The Pharisees thought Jesus was contracting uncleanness by eating and associating Himself with sinners. But it’s precisely because of His love for sinners that He came to seek and save the lost, and God and heaven rejoice when the lost are found. Be encouraged to have the same attitude as Christ’s—to approach the lost without hardheartedness. After all, that’s what He did for us. He’s the Good Shepherd who laid down His very own life for the sake of lost sheep like you and me. May He be forever praised.

-Pastor Marttell Sánchez

The Parable of the Rich Man and Lazarus August 19, 2014

There was once a very stingy man who collected and kept as much money as he possibly could. He shared his plan with his wife, “I’m going to place all this cash up in the attic, so when I die I’ll take it up with me to heaven.” The day came when he breathed his last, and after some weeks his wife remembered what her husband had said. Out of curiosity, she climbed up to the attic, where she found the pile of undisturbed money. She then said to herself, “Maybe he should have left it in the basement!”

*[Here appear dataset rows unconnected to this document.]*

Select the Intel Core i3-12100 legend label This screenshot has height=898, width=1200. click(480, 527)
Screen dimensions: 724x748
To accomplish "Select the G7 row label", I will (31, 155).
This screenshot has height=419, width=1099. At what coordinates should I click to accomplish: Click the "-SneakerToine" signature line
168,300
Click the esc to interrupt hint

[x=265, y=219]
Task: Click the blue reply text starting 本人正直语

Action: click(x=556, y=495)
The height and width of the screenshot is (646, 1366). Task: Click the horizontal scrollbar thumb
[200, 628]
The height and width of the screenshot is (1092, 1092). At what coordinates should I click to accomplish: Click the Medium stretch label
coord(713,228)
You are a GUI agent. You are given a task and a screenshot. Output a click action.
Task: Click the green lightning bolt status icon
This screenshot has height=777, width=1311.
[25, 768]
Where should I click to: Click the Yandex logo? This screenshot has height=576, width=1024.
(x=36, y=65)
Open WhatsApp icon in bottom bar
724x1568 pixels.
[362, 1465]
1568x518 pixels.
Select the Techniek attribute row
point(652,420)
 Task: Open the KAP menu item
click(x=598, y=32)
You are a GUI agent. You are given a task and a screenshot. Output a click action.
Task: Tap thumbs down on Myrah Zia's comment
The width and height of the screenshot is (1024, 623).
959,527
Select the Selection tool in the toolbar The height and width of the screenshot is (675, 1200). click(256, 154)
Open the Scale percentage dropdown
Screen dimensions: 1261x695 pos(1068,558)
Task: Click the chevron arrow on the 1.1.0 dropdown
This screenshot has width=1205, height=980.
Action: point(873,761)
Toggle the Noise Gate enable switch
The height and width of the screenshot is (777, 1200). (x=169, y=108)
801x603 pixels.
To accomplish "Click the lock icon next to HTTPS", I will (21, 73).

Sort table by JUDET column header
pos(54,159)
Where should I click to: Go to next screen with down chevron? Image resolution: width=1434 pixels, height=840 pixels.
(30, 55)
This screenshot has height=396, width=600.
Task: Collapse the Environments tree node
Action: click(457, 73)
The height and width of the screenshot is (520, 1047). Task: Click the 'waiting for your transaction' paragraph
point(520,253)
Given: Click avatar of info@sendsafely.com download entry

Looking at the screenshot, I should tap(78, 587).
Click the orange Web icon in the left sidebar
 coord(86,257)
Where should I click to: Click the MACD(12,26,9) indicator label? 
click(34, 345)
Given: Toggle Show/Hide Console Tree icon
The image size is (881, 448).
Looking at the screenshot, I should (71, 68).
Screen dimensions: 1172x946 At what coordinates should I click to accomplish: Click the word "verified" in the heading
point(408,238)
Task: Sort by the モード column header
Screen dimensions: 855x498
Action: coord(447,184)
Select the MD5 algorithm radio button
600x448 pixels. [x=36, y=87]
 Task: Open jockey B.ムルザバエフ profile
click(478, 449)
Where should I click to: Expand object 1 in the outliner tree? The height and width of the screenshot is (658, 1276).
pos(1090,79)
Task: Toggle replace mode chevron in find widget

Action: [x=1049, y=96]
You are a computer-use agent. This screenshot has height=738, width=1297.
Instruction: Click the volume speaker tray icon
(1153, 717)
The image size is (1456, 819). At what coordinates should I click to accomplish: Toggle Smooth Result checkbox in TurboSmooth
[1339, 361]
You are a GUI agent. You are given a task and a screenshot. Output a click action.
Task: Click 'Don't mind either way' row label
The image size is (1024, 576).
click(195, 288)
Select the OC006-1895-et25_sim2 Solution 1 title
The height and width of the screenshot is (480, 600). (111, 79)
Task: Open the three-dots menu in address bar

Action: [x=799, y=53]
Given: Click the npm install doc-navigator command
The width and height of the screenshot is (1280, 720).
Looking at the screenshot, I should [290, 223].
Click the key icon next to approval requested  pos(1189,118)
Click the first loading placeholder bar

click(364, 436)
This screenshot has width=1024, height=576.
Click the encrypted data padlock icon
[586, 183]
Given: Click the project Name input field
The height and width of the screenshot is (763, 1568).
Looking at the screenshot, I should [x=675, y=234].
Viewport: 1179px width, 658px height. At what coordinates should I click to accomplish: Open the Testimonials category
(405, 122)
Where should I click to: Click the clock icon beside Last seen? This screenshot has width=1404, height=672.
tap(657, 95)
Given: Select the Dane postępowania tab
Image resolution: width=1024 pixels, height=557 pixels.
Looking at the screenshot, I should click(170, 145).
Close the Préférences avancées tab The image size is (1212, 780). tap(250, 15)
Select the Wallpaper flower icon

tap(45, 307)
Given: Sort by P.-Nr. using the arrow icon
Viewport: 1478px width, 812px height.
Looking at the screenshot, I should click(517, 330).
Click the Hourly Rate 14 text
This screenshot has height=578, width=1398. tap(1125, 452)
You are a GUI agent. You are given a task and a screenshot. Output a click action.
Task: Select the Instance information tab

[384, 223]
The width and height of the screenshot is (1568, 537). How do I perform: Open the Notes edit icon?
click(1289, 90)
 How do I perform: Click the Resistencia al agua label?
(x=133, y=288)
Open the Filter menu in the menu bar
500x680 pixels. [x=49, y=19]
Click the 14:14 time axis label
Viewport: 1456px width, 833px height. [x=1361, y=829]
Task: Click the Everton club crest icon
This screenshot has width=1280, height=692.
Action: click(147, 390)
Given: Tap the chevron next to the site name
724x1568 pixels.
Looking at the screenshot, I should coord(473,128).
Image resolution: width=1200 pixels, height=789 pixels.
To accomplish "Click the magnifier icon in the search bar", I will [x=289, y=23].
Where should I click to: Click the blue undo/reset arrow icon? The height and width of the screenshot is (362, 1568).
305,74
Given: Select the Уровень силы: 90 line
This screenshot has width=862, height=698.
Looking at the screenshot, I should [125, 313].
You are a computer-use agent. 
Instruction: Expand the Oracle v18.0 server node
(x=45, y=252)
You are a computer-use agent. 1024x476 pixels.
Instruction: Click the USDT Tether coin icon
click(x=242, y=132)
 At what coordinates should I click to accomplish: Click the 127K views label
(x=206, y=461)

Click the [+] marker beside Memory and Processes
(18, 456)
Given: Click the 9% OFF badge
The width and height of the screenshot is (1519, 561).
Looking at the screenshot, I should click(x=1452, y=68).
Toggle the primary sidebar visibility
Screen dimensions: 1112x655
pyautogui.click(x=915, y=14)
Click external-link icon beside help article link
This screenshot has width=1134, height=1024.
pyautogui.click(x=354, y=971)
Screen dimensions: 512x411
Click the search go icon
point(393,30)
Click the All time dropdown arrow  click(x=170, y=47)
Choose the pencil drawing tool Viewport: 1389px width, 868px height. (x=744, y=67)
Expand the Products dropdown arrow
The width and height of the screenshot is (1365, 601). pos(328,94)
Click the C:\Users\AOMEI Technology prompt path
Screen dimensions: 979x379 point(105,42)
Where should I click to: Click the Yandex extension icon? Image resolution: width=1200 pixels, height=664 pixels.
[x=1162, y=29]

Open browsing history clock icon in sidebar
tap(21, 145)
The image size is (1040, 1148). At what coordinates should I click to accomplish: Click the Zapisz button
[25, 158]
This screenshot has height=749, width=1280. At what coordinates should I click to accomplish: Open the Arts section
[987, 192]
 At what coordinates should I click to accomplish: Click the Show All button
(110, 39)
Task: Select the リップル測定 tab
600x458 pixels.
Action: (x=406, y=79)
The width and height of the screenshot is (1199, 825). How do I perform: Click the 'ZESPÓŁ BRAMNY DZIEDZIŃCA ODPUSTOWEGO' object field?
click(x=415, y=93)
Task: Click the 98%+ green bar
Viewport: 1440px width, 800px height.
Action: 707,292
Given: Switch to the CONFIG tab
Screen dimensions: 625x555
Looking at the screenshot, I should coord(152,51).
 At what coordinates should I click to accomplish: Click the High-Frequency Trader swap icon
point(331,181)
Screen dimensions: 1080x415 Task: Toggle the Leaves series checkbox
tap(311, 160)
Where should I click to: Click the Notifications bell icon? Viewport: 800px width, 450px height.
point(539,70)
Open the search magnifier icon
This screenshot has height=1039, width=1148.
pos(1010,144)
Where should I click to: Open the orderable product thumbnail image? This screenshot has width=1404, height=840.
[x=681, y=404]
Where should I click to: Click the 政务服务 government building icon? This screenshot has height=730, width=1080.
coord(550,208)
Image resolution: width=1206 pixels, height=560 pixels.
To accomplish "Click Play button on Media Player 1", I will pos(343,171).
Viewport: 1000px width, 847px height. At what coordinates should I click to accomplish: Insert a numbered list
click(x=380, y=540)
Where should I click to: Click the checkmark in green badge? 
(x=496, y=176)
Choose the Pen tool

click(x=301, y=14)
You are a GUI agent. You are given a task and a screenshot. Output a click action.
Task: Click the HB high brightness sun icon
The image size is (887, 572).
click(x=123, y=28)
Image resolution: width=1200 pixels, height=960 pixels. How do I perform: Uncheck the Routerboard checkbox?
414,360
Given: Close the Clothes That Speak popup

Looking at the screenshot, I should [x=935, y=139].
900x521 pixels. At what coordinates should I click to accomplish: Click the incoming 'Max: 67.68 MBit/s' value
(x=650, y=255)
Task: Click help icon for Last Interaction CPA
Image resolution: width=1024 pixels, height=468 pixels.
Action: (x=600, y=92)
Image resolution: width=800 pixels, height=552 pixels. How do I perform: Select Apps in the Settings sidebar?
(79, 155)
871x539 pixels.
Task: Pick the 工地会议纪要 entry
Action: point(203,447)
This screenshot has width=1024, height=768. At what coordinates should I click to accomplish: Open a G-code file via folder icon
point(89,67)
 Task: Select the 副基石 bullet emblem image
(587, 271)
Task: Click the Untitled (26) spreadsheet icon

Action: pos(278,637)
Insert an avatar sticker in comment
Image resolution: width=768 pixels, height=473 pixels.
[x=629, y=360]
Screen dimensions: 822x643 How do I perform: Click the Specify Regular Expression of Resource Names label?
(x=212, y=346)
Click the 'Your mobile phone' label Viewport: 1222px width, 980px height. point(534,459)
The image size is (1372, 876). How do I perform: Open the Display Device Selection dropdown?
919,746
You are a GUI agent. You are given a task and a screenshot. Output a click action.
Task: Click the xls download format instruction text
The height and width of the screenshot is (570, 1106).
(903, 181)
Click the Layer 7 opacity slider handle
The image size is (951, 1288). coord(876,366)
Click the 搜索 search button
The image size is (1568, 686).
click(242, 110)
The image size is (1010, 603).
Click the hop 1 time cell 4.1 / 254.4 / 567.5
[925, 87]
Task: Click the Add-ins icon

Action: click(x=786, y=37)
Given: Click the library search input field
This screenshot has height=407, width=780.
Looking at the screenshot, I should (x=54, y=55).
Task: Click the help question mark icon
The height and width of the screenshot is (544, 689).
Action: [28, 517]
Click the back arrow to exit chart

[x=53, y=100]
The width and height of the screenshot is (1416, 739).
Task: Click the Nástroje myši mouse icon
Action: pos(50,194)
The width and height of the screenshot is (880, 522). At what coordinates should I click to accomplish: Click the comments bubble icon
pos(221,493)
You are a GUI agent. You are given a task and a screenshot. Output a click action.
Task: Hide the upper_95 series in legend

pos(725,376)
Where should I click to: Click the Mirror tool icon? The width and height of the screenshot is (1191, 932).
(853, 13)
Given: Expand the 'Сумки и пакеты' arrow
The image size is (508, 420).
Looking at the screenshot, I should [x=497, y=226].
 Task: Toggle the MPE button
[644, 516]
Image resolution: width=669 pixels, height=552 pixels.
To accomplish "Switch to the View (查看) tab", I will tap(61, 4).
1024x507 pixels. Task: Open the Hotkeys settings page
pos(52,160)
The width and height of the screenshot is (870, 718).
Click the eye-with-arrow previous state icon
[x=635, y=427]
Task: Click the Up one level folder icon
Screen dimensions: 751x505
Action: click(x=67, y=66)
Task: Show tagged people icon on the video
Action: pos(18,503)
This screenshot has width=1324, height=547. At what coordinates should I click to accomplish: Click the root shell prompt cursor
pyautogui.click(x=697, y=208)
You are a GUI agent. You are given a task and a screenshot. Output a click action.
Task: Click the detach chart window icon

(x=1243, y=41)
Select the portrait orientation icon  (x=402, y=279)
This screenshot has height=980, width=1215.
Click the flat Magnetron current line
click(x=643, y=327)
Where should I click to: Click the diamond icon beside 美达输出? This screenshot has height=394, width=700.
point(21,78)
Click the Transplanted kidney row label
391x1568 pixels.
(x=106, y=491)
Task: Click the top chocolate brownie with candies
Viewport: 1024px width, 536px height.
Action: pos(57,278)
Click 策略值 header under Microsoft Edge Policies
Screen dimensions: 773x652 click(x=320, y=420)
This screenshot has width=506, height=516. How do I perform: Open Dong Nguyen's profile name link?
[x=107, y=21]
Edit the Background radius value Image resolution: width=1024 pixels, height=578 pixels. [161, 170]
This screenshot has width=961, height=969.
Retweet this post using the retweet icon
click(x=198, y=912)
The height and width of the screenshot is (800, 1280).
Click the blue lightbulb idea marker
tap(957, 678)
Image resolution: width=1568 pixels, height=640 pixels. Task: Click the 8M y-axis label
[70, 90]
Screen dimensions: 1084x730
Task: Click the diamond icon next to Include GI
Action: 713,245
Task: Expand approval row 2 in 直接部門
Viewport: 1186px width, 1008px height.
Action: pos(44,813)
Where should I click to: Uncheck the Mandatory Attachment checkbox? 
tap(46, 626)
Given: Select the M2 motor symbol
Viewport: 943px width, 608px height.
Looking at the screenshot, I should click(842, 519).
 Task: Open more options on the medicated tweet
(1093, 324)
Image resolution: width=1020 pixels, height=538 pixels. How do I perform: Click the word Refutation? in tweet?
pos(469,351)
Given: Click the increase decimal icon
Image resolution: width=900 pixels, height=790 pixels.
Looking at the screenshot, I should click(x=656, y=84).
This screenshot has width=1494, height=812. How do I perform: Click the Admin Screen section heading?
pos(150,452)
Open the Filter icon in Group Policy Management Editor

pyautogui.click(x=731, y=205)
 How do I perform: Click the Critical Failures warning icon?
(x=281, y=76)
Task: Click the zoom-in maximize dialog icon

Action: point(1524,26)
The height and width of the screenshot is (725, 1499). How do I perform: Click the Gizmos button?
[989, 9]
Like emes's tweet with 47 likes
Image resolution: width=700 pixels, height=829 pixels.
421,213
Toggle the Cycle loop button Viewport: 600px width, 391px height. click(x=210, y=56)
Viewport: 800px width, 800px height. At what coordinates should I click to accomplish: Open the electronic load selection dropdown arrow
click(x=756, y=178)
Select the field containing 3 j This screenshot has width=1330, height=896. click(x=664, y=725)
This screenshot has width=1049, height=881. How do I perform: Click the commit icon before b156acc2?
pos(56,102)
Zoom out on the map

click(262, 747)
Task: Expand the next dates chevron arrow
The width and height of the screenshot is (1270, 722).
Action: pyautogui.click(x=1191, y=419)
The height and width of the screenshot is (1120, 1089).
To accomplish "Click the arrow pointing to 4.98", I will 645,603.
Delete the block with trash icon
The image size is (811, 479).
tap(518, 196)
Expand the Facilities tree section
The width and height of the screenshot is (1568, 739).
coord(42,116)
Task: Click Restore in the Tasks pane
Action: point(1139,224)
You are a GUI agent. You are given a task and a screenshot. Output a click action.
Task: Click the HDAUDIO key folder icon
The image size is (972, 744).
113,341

This funny story reminds us of what the love of money does to us—it corrupts our hearts. For this very reason, Jesus shared a principle we should all hold to heart: “No servant can serve two masters, for either he will hate the one and love the other, or he will be devoted to the one and despise the other. You cannot serve God and money” (Luke 16:13).

Almost immediately after sharing this principle, Jesus gave the parable of the rich man and Lazarus—the story of an extravagantly rich man and the dirt-poor man who laid outside the gate to his opulent estate, hoping to eat the scraps that fell from the rich man’s table. Shockingly, the roles of the two men were reversed in eternity, and so it’s a story Jesus used to challenge His audience’s lifestyle choices and compassionate giving.

You see, those listening to Jesus were the religious leaders of His day who loved money, and with the parable He exposed their true spiritual state: whether they loved God and people, or whether they loved the world and its riches. And the challenge given to them two thousand years ago is the same challenge given to us today: remember the poor at your door.

Someone once put it this way: “If you love money you will use people. If you love people you will use money.”

Dear Christian, remember the poor at your door. Not only because it’s our moral obligation, but because Jesus Himself remembered you, too. He left His heavenly mansion, He opened His gate, and He gave us the bread of life. He gave us Himself! And now, as an act of grateful worship, we can do likewise.

Be a restored beggar that points other beggars to where the bread is. Live out the Gospel in your community, all the while sharing the Gospel to a world starving for the Good News of Jesus Christ. Remember the poor at your door.